LA VITTORIA MONDIALE DI FANGIO - L’anno prima, nel 1957, la Casa modenese aveva vinto il Campionato del Mondo di F1 con Juan Manuel Fangio, per poi decidere di ritirarsi dalla competizioni e costruire vetture da gara solo su richiesta di clienti privati, fornendo loro assistenza. Proprio la situazione ideale che stava cercando l’imprenditore italiano: fu proprio questo il motivo per il quale Zanetti si rivolse alla Maserati. In pochi mesi l’ingegner Giulio Alfieri diede vita alla “Eldorado”. Il motore, derivato dall'otto cilindri che aveva equipaggiato le 450S bi-albero, aveva una cilindrata ridotta a 4.190 cc capace di 410 CV a 8.000 giri; questo propulsore era montato disassato di nove centimetri a sinistra rispetto all'asse longitudinale, così come la trasmissione. Questa scelta era stata fatta per garantire una distribuzione dei pesi adeguata, tenendo conto del senso di marcia antiorario nelle curve sopraelevate di Monza. Il cambio aveva due soli rapporti mentre il ponte posteriore di tipo De Dion era privo del differenziale. Il telaio tubolare derivava da quello della pluri-vittoriosa 250F, sebbene risultasse sovradimensionato rispetto a quest'ultimo, anche a causa dei numerosi rinforzi introdotti per permettere al bolide di resistere alle sollecitazioni della pavimentazione in cemento del tracciato monzese. Per ridurre i pesi, furono adottate ruote a disco in magnesio Halibrand e pneumatici Firestone da 18 pollici con battistrada a treccia, gonfiati a gas elio. Con questi accorgimenti, la vettura arrivava a 758 kg. La carrozzeria in alluminio, battuta a mano da Fantuzzi, era caratterizzata da una pinna aerodinamica verticale dietro l'abitacolo oltre che da una presa d'aria frontale per i carburatori.

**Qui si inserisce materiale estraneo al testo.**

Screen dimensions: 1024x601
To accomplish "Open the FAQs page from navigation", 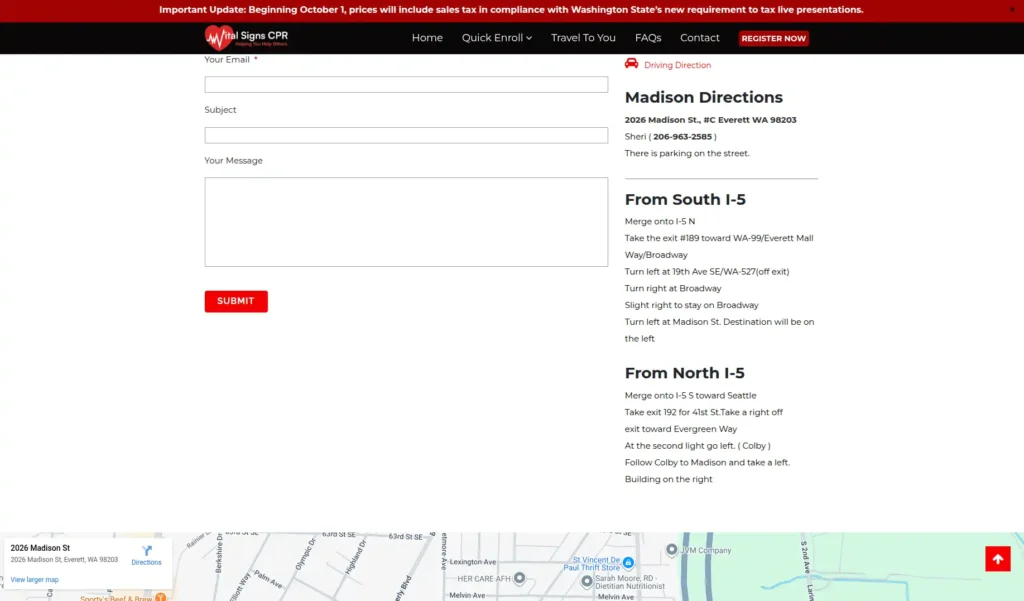I will (648, 38).
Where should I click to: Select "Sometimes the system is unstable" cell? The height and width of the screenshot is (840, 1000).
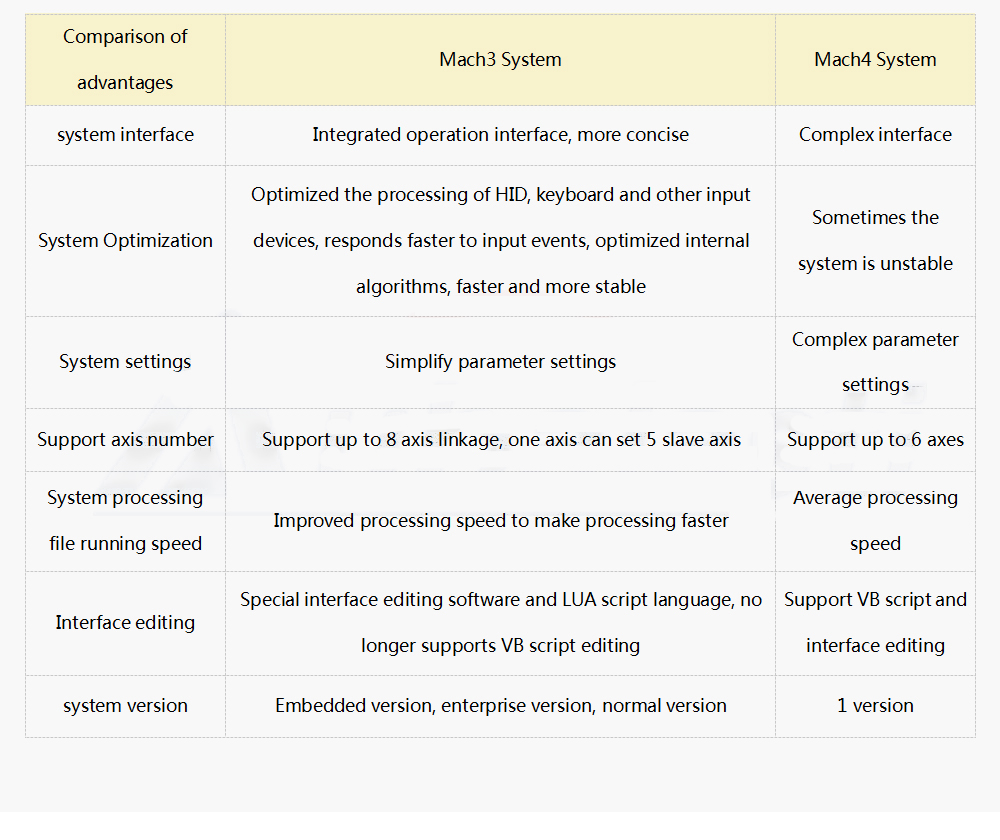[x=875, y=241]
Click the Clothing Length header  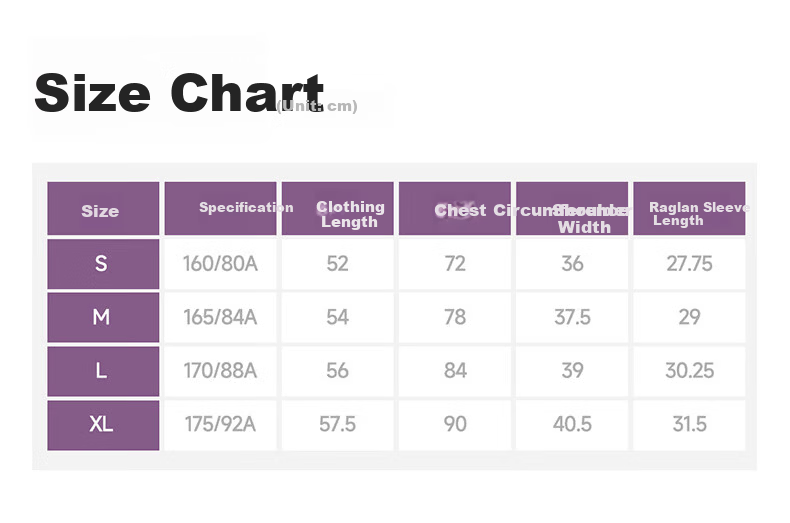tap(338, 209)
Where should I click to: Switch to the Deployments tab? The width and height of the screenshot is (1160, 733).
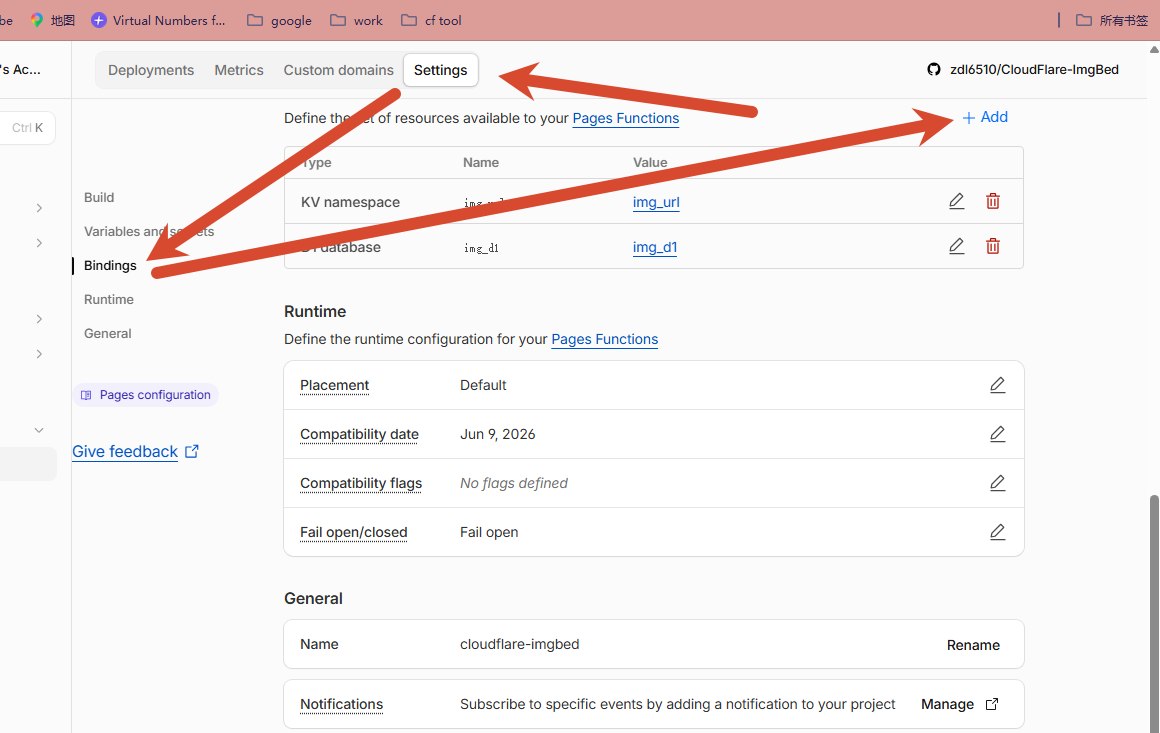[151, 70]
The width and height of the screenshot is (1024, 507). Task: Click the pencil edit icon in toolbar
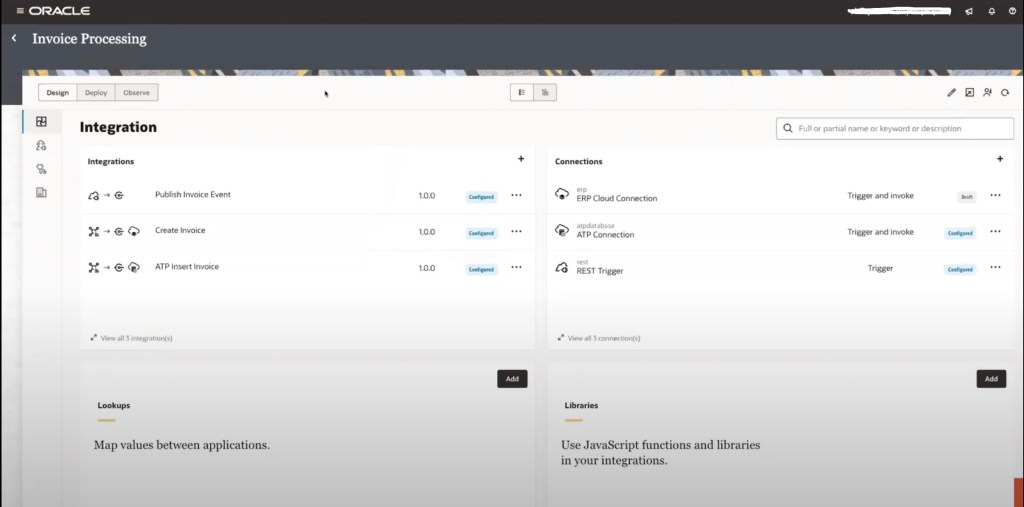point(952,93)
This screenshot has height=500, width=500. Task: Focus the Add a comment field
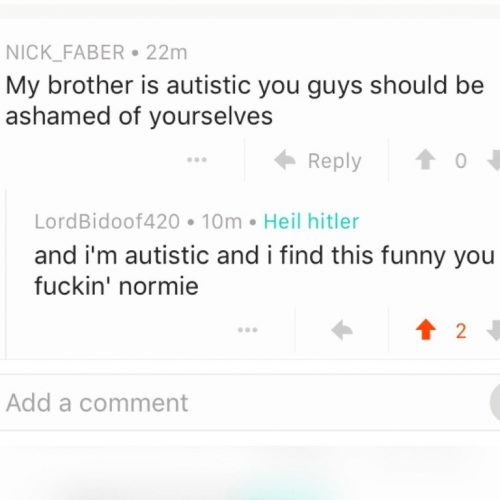pos(245,402)
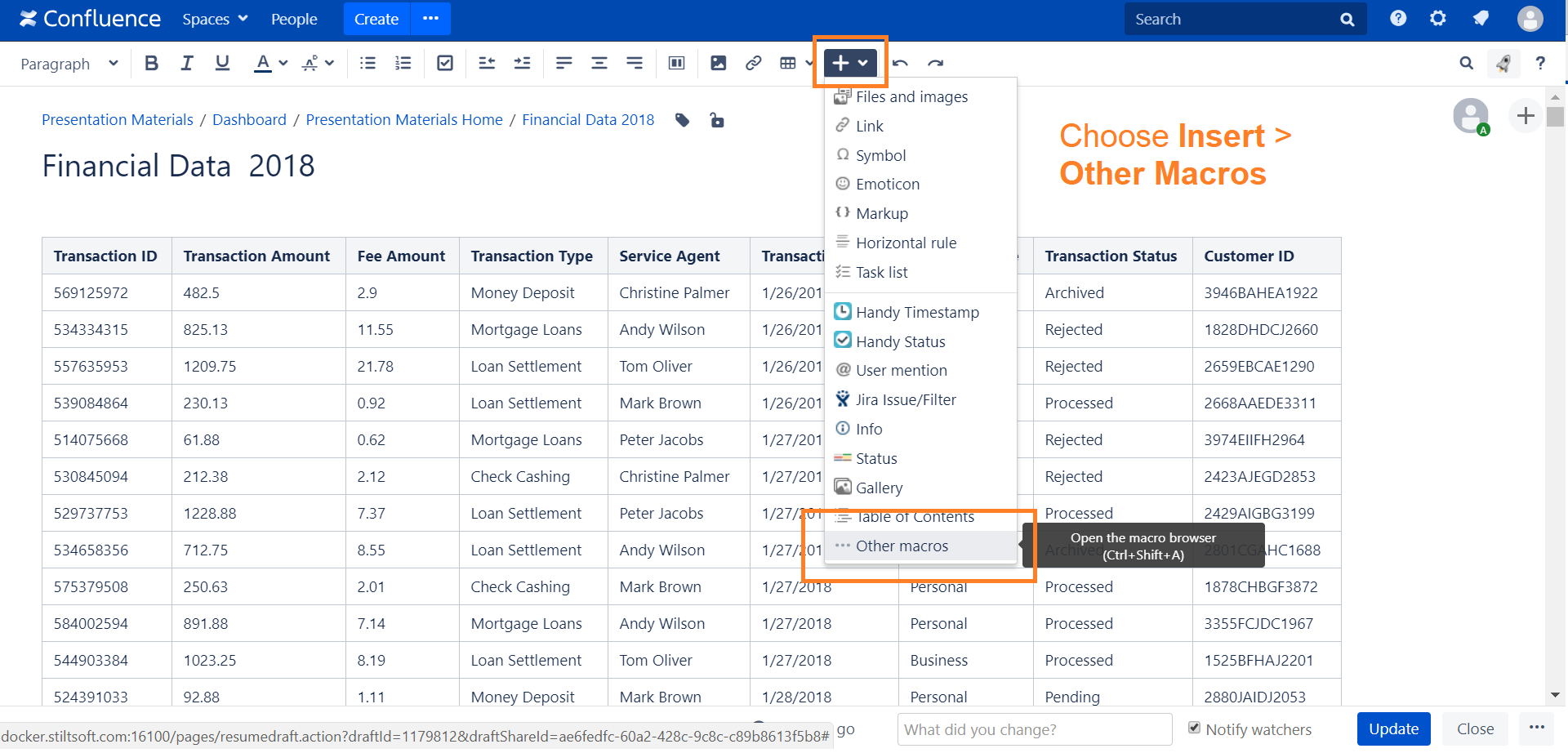This screenshot has height=753, width=1568.
Task: Click the underline button
Action: (x=222, y=64)
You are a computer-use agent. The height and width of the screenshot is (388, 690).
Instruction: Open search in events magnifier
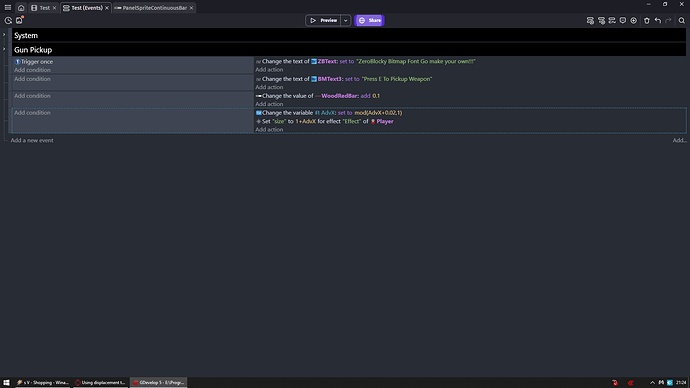[x=682, y=20]
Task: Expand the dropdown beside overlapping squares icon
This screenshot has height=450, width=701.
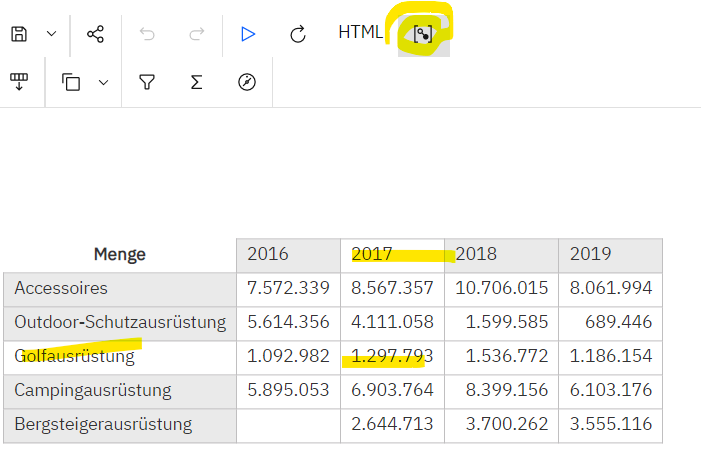Action: [x=103, y=82]
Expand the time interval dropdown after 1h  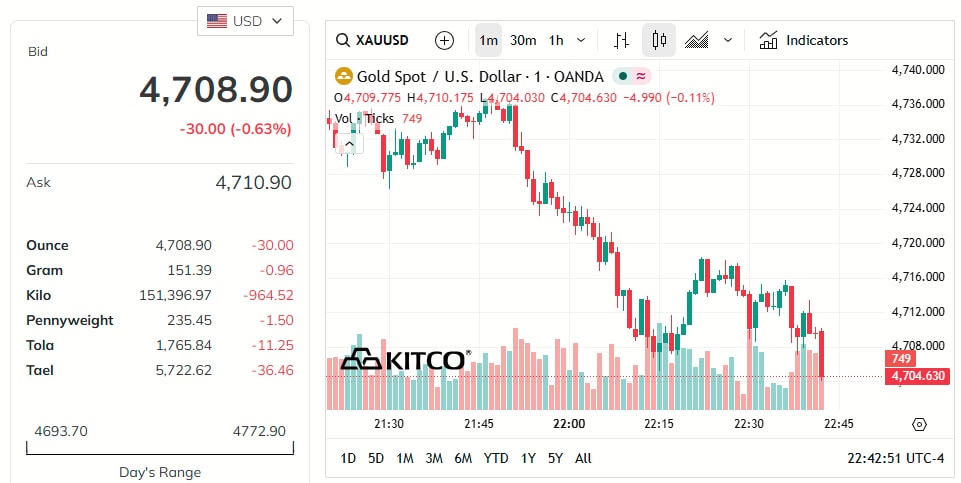click(x=581, y=41)
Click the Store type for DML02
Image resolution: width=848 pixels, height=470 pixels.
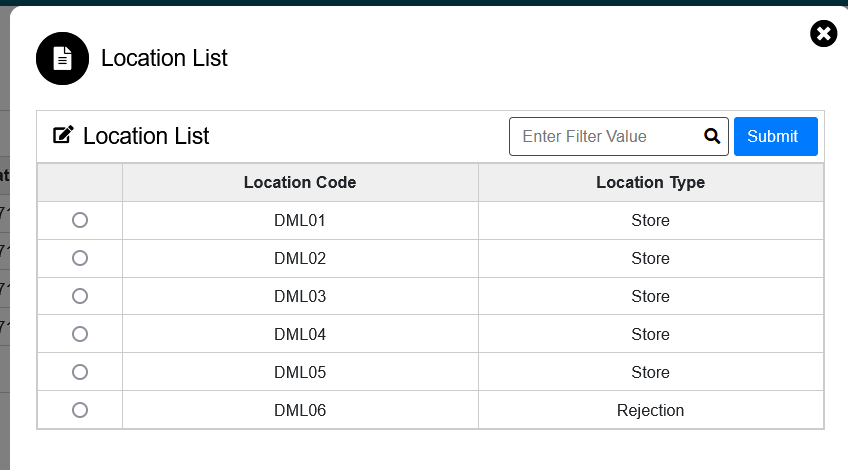[x=651, y=259]
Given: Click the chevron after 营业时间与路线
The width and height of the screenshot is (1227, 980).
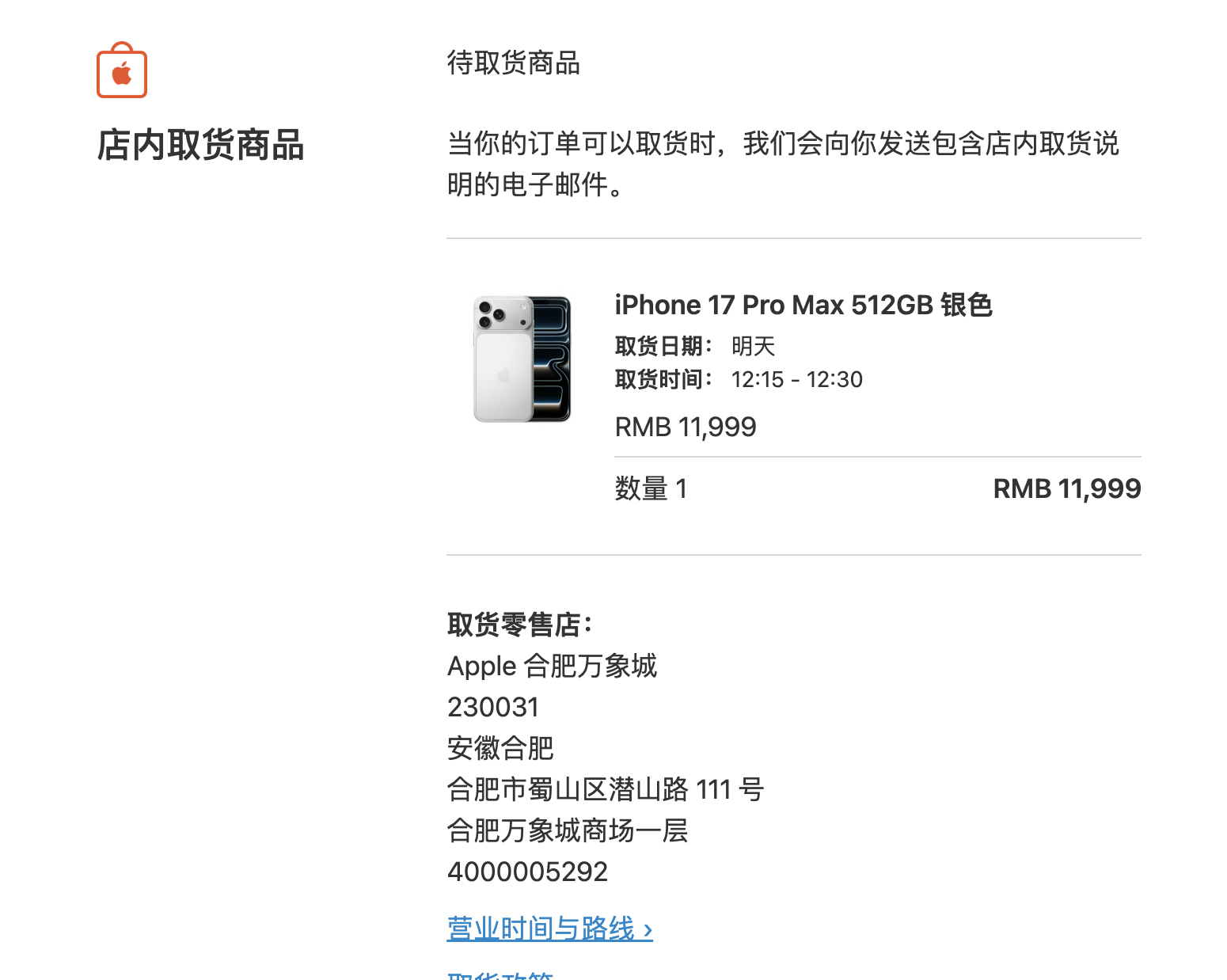Looking at the screenshot, I should tap(648, 929).
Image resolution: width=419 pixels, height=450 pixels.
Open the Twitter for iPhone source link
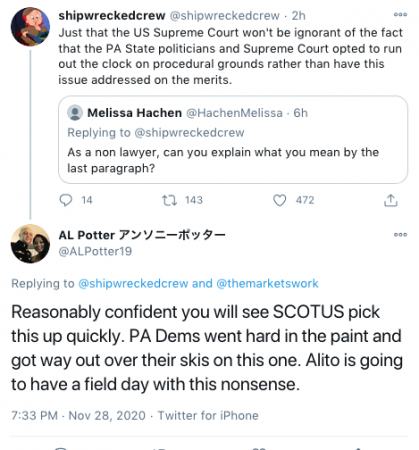pos(208,416)
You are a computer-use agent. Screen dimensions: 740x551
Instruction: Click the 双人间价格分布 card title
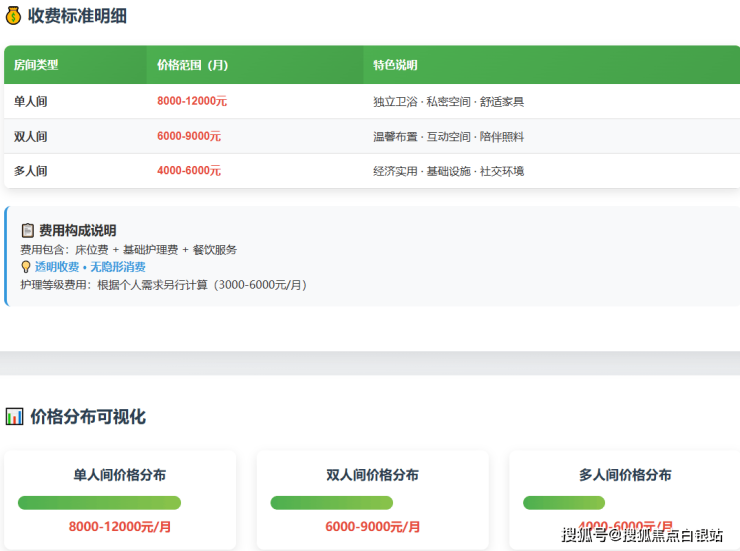click(x=372, y=475)
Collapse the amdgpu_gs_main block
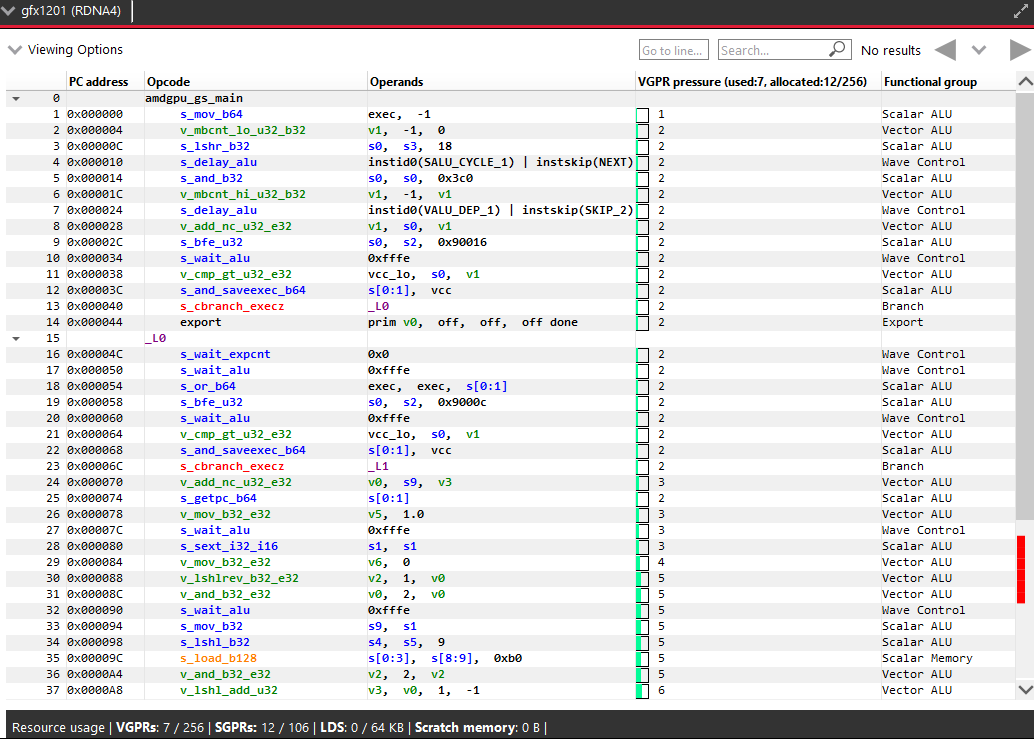The height and width of the screenshot is (739, 1034). click(15, 99)
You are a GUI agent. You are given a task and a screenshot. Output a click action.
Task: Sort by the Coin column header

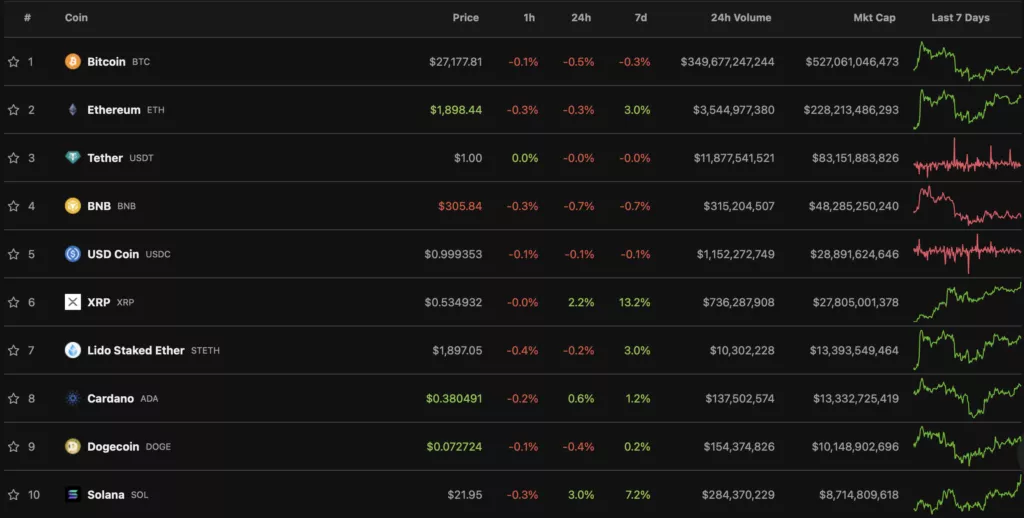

POCA GLORIA IN GARA - Il 29 giugno 1958, nell’autodromo di Monza la gara si svolse su tre manches che avrebbero determinato la classifica finale. Questa decisione fu presa per invogliare i costruttori europei a presentare le proprie vetture, le quali originariamente non erano state progettate per disputare una competizione così lunga e impegnativa per la meccanica. Nella prima Moss arrivò 4°. Nella seconda fu 5°. Nell’ultima invece, si ruppe il comando dello sterzo e la sua Maserati terminò la corsa contro il guard-rail, vanificando le speranze del pilota inglese di concludere la manifestazione al terzo posto assoluto. In virtù dei tre risultati di manches e del numero totale di giri percorsi, Moss venne comunque classificato settimo. Uscì indenne dall’incidente e tutto sommato anche la “Eldorado” riportò pochi danni dimostrando un’ottima solidità strutturale. Nonostante il successo in termini di pubblico e spettacolo, la 500 Miglia di Monza non ebbe seguito negli anni successivi. La “Eldorado” sulla base delle indicazioni raccolte in gara, venne modificata dalla carrozzeria Gentilini che tolse la pinna posteriore e ridusse la presa d’aria sul cofano, per essere iscritta alla 500 Miglia di Indianapolis nel 1959. Questa volta venne ridipinta di rosso, colore dell’Italia nelle competizioni, mantenendo però lo sponsor Eldorado, attraverso due scritte bianche sulle fiancate, oltre al logo del cowboy in un cerchio bianco sul muso e sulla coda. La poca esperienza del gentleman-driver Ralph Liguori non consentì la qualificazione, dato che stabilì il 36° tempo mentre gli ammessi al via sono 33. Con un professionista al volante, l’esito sarebbe stato diverso. Ma questa è un'altra storia.